Renvoyez chaque ligne de la liste ci-dessous qui contient le mot "Filter".

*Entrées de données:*

+ + +

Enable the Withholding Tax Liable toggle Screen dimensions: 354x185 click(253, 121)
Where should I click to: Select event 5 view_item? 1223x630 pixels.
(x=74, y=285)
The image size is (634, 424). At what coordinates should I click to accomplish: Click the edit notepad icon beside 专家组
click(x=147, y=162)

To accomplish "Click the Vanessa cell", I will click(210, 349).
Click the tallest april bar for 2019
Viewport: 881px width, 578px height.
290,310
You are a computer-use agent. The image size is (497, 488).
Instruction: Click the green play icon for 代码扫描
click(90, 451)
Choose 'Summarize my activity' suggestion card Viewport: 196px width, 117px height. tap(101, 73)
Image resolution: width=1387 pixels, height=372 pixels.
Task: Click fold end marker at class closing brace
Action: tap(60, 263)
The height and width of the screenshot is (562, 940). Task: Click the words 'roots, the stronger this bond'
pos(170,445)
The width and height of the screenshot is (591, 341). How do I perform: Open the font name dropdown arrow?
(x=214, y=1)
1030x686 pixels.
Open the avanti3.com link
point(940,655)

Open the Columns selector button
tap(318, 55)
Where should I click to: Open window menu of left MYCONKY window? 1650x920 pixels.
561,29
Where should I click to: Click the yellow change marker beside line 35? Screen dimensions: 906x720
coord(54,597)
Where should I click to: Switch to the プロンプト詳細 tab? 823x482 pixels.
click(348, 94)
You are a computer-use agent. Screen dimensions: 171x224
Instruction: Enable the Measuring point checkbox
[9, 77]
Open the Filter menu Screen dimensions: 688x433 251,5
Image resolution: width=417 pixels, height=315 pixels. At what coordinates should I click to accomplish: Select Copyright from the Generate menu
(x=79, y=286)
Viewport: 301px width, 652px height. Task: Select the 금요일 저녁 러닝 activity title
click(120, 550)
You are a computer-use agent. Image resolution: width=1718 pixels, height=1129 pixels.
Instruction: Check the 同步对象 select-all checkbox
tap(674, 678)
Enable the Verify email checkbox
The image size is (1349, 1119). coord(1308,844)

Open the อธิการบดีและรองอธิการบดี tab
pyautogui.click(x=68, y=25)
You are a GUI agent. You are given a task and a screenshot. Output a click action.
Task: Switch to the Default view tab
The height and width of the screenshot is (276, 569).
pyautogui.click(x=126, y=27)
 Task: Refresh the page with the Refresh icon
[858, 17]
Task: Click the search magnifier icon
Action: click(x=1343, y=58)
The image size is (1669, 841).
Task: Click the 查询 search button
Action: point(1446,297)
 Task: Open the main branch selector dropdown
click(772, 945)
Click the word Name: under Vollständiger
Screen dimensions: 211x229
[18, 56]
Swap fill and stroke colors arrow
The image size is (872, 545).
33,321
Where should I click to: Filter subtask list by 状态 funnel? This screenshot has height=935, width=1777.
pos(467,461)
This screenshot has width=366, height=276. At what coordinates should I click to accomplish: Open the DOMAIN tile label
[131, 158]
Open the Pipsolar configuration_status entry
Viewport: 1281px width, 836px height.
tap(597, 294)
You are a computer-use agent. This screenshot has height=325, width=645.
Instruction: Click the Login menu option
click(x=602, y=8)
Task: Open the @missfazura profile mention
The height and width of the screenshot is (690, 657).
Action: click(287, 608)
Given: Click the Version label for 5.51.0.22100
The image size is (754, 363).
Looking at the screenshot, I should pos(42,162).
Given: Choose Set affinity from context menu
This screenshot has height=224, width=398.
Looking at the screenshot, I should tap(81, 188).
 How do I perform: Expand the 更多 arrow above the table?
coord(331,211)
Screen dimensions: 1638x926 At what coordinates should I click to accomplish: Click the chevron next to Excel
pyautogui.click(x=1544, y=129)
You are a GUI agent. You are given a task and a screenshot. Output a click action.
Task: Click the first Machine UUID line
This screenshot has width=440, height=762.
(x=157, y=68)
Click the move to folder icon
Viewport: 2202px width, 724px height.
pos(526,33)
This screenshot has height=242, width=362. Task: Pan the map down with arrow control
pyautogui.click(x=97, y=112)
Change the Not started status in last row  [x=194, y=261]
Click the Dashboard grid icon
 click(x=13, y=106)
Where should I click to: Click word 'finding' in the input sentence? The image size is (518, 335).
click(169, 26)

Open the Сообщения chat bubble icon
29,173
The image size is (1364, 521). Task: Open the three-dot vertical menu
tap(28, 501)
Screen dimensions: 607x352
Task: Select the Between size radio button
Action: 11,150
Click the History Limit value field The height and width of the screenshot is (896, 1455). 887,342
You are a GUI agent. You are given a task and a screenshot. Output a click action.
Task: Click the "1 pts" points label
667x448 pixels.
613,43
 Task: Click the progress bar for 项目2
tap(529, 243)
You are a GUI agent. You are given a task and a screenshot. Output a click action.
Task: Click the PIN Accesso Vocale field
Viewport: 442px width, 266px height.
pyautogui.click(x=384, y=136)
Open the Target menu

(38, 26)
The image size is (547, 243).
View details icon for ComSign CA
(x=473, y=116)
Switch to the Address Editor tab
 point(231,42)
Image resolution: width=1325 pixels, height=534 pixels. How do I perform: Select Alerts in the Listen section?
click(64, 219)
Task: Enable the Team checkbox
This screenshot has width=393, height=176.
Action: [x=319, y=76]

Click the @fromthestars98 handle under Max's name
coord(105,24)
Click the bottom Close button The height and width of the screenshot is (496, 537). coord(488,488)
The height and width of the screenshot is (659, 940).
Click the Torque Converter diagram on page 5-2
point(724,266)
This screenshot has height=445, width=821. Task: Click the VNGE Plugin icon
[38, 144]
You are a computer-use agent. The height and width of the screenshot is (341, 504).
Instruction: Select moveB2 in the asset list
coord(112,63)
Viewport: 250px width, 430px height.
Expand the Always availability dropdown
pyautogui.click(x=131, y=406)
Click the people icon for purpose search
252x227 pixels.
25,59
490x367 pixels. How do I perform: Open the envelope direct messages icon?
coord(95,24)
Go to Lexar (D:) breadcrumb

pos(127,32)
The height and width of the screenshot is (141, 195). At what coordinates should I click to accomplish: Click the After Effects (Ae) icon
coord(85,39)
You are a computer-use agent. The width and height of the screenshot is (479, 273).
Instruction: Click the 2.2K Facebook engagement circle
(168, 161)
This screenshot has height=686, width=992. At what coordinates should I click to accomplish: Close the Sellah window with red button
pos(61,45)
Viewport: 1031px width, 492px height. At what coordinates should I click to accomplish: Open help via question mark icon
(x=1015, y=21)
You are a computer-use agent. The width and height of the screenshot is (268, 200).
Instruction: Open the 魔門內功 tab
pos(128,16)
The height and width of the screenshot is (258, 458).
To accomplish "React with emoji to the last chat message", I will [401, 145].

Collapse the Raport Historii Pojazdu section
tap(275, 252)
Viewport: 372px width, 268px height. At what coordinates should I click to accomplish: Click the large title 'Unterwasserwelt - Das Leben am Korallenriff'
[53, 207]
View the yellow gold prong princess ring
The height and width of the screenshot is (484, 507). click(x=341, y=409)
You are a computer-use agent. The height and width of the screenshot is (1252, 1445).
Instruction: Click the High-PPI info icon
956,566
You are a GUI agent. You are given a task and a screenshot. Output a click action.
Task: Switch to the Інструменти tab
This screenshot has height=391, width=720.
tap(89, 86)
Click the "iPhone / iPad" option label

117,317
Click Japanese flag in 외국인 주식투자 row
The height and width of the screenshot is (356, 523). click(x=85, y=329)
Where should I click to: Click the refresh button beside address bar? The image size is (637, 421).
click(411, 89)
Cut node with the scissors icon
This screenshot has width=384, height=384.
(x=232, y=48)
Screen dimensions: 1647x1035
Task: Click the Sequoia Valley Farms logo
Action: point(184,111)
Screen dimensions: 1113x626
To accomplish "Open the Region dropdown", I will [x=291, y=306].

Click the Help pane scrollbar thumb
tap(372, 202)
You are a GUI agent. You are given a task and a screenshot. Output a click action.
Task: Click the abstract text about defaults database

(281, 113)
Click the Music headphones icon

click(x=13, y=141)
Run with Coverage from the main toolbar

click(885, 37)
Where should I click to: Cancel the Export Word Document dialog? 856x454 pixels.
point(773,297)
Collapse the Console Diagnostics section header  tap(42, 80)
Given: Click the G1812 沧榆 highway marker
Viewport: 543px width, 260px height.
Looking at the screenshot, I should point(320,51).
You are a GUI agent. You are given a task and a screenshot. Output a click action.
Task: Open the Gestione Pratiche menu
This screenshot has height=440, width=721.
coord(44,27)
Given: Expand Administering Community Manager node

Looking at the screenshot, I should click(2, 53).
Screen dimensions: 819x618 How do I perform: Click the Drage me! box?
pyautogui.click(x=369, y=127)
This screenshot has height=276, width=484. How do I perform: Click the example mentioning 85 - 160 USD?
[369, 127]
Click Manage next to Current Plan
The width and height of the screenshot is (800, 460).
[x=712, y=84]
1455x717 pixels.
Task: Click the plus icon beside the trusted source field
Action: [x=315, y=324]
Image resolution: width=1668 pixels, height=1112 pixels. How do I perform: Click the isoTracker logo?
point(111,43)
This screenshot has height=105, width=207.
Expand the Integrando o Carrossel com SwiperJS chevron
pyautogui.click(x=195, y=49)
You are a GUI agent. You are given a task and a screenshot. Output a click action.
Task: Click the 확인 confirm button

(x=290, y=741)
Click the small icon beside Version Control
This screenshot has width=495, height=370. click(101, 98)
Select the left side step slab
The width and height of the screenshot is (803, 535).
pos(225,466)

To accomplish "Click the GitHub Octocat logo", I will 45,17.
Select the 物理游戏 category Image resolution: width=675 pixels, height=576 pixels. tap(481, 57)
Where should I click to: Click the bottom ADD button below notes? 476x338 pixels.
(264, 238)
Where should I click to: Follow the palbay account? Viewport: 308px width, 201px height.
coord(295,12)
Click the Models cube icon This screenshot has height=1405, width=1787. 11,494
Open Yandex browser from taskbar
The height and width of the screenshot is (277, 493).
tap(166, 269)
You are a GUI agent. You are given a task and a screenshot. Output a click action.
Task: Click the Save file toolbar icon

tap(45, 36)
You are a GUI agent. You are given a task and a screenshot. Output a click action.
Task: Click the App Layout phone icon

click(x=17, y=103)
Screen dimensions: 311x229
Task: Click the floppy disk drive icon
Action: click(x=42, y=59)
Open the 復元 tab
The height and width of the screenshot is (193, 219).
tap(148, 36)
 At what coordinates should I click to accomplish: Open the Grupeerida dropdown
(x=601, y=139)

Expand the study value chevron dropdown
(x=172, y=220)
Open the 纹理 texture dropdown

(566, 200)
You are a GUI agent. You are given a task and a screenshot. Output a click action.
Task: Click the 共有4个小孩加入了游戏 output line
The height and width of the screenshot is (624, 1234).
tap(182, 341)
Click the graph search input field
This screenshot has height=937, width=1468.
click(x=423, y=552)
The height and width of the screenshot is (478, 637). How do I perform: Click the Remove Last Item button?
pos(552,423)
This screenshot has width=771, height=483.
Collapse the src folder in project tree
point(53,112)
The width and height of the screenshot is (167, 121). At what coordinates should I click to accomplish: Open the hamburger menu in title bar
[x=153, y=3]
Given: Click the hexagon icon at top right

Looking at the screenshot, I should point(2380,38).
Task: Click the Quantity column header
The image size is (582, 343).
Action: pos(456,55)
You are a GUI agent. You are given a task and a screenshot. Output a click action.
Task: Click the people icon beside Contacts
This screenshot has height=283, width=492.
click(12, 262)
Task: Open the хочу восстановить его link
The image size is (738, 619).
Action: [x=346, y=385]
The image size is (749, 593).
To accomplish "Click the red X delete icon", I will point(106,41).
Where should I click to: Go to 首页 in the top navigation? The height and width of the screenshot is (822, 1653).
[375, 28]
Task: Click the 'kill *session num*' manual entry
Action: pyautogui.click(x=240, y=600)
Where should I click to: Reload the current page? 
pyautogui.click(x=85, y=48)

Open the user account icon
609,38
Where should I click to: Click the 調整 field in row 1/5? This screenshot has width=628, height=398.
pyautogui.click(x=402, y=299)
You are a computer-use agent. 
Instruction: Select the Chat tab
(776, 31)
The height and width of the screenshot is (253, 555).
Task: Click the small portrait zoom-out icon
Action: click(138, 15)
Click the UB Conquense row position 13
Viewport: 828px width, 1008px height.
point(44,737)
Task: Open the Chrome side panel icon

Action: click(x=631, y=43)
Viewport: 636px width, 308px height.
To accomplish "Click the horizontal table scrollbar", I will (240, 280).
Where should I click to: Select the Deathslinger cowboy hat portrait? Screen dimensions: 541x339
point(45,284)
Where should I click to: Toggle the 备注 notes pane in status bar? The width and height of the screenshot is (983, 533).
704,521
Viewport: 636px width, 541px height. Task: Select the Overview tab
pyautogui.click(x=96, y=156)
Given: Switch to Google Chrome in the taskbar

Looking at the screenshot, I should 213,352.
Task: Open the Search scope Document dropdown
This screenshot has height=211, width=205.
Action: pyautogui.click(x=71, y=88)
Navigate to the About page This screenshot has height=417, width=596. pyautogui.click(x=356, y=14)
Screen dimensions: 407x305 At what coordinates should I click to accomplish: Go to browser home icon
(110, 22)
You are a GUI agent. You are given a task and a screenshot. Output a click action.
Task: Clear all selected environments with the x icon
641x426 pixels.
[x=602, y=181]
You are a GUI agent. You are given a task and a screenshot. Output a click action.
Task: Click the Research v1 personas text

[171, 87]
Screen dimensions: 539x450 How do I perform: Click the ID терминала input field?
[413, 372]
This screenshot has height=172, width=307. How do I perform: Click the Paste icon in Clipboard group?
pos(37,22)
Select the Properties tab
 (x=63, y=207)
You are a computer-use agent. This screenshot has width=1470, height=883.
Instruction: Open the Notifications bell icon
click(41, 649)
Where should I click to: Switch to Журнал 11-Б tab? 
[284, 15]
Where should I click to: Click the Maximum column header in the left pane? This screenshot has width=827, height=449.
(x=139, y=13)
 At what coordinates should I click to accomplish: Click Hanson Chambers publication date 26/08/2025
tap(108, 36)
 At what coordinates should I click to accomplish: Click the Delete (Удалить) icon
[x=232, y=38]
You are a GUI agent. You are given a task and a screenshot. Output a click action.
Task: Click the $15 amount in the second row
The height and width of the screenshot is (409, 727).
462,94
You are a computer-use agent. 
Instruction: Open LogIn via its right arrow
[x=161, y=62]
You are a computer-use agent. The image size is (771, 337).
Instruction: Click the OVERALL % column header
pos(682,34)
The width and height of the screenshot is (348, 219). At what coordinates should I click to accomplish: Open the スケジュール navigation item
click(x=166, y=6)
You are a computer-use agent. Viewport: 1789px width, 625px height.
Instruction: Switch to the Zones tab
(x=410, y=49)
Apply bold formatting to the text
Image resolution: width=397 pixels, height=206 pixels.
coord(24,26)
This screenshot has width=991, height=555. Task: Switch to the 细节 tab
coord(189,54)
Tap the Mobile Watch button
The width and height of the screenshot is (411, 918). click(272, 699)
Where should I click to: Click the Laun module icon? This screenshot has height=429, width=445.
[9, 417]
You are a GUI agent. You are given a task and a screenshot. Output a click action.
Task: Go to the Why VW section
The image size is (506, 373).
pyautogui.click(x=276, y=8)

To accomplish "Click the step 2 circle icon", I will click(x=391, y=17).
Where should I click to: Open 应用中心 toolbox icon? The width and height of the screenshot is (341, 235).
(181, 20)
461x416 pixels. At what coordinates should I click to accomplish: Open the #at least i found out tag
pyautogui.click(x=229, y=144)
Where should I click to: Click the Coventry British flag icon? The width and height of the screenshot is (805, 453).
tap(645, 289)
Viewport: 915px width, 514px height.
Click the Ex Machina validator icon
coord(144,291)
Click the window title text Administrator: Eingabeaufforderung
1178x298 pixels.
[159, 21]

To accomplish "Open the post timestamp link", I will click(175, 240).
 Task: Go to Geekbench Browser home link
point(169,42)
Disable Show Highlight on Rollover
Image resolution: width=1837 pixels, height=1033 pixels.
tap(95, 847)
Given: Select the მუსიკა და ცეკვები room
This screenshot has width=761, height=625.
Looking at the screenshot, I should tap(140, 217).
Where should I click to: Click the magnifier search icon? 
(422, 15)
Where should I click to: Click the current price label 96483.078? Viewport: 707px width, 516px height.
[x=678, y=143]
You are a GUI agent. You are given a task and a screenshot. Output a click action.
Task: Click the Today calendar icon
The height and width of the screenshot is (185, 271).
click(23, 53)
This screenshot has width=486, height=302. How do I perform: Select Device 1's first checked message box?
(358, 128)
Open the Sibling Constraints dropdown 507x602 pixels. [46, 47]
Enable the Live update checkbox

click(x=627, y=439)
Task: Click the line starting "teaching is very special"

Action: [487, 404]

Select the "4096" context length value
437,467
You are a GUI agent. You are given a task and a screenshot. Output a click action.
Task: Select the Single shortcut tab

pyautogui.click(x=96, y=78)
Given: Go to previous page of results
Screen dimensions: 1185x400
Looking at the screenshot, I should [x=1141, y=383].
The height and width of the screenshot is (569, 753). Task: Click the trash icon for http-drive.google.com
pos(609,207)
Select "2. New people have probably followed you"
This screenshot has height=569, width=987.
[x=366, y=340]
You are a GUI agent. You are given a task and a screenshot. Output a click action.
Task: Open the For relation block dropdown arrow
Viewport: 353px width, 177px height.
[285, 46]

+ + +

*Bonne réponse:*
Open the Filter menu Screen dimensions: 688x433 251,5
Where should I click to: Filter subtask list by 状态 funnel? This screenshot has height=935, width=1777.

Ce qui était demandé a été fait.